The lower verse was equal—then, 'tis said,
Cupid guffawed and stole a foot.
"Boy, who made you the governor of song?
Muse-gifted seers, we're not your crowd.
Should Venus snatch golden Minerva's arms,
Would golden Minerva wave torches for brides?
Who'd want Ceres to reign in woodsy hills,
The fields to be tilled by the bow-maiden's law?
Who'd give well-coiffed Apollo sharp-tipped shafts
With Mars whacking at the Aonian lyre?
Boy, you've too many and too-mighty realms;
Why all this ambition to try something new?

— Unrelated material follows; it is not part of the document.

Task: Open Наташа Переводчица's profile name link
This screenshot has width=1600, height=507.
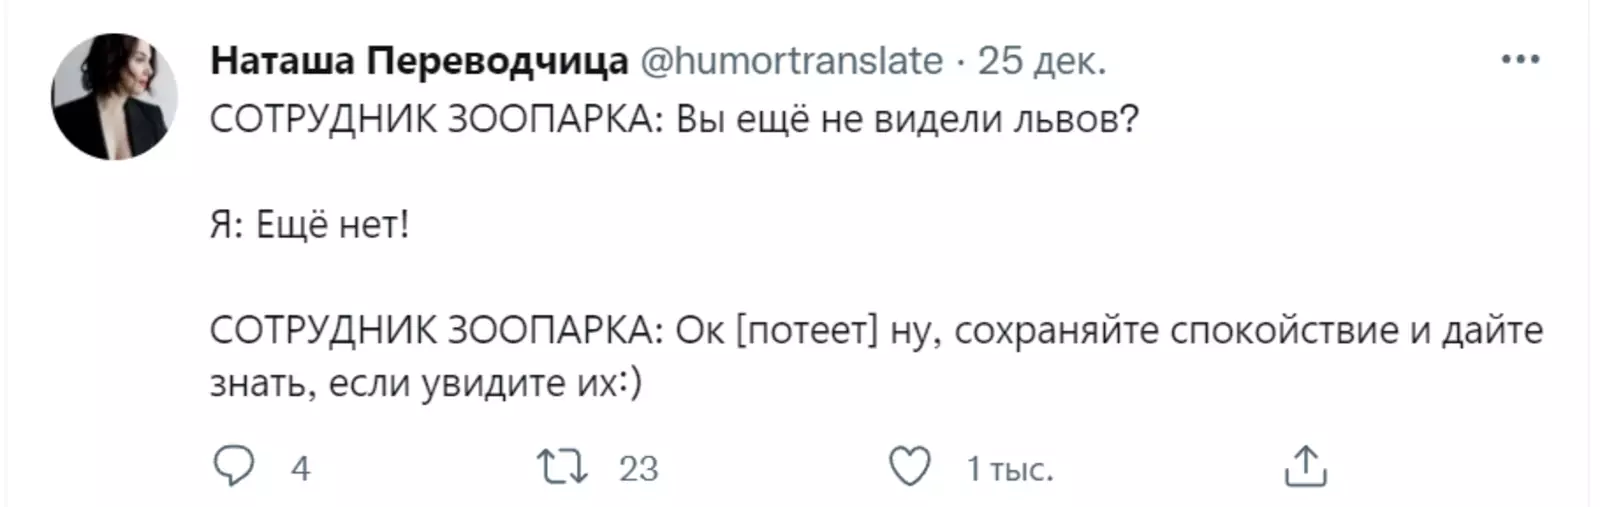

Or is all yours? Are Helicon's temples yours?
Is Phoebus' lyre itself barely safe?
A new page rose up well in its first verse:
Its neighbor sapped all of the strength from my nerves.
I've no material for lighter feet,
No boy and no girl with her long lovely hair."
So I was moaning, when from opened quiver
He plucked a shaft that was made for my doom,
And bent his bow with force across his knee,
Crying out "Prophet, you'll take what you sing!"
Alas! The boy had arrows swift and sure.
I'm aflame, and Love rules in my once-empty heart.
Let lines rise up in five feet, ebb in four:
Ironclad war with your meter, farewell!
With seaside myrtle deck your golden brow,
O Muse to whom praise must be meted by nines!